§ **GIVEN REQUEST**: Gather every line in the entries below that contains the word "dimensions", and copy each one unchanged.

[Target position records]
## BEGIN

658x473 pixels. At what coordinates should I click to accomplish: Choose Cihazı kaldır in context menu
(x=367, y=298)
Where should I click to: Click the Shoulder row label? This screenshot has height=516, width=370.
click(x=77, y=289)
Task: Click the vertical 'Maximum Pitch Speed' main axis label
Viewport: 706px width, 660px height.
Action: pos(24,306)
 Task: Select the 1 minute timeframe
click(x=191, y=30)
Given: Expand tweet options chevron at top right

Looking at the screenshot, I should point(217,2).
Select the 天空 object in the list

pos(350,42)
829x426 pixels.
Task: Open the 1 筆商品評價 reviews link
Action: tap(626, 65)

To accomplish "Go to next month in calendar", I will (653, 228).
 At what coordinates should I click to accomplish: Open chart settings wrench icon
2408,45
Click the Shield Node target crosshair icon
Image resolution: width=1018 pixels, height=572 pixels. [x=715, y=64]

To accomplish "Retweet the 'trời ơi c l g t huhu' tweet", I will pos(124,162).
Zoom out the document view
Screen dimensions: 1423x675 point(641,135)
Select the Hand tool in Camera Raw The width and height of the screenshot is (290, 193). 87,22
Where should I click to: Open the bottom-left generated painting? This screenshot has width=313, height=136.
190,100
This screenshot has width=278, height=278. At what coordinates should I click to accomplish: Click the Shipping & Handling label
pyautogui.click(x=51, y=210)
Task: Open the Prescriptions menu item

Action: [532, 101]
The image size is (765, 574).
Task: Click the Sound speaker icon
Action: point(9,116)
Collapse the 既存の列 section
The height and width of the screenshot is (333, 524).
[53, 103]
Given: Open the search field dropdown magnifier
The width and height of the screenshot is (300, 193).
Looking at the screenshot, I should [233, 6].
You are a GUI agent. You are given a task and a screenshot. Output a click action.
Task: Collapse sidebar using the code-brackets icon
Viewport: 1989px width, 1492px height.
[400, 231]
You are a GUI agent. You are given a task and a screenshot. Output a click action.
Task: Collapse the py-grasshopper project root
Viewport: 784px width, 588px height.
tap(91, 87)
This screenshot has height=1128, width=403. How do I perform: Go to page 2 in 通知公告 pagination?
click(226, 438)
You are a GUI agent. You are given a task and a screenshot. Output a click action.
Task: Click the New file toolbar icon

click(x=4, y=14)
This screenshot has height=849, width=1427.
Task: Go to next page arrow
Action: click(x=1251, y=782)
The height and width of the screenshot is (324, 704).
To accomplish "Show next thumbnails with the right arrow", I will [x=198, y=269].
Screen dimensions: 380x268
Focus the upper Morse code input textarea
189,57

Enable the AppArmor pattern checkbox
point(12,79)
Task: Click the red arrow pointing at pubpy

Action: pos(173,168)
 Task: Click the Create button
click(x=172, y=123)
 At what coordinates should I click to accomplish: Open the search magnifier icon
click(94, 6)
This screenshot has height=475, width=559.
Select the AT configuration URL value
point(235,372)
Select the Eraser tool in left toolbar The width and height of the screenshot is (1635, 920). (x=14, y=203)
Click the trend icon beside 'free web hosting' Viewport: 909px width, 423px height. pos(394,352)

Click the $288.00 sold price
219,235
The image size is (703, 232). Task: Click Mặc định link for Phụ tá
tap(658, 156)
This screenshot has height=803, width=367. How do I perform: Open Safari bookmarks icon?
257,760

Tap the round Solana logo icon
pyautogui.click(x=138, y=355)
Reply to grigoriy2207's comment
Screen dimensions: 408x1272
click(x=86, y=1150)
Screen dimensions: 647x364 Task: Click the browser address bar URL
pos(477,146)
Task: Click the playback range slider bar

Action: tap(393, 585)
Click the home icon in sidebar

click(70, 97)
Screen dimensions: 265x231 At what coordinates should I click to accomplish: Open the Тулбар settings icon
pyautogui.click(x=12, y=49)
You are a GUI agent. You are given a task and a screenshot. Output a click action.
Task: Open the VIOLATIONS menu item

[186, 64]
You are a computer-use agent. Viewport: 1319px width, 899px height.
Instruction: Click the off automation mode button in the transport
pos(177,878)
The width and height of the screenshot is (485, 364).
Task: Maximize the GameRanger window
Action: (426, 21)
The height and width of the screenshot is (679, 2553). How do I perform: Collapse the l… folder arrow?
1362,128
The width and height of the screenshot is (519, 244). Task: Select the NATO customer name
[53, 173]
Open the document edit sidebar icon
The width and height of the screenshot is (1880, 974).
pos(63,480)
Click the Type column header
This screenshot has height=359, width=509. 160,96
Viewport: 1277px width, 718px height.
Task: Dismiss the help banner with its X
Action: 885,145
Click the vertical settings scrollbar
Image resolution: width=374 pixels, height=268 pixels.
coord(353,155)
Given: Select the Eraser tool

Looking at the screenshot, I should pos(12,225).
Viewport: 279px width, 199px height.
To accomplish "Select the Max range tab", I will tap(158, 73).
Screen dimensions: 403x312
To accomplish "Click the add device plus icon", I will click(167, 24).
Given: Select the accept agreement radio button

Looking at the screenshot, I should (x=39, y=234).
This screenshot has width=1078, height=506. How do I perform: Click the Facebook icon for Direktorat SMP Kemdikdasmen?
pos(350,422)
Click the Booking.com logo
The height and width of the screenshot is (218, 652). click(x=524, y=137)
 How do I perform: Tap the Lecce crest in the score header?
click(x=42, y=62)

## END

§ **SOLUTION BELOW**:
Screen dimensions: 1423x675 point(641,135)
Screen dimensions: 380x268
Screen dimensions: 408x1272
Screen dimensions: 647x364 Task: Click the browser address bar URL
Screen dimensions: 265x231 At what coordinates should I click to accomplish: Open the Тулбар settings icon
Screen dimensions: 403x312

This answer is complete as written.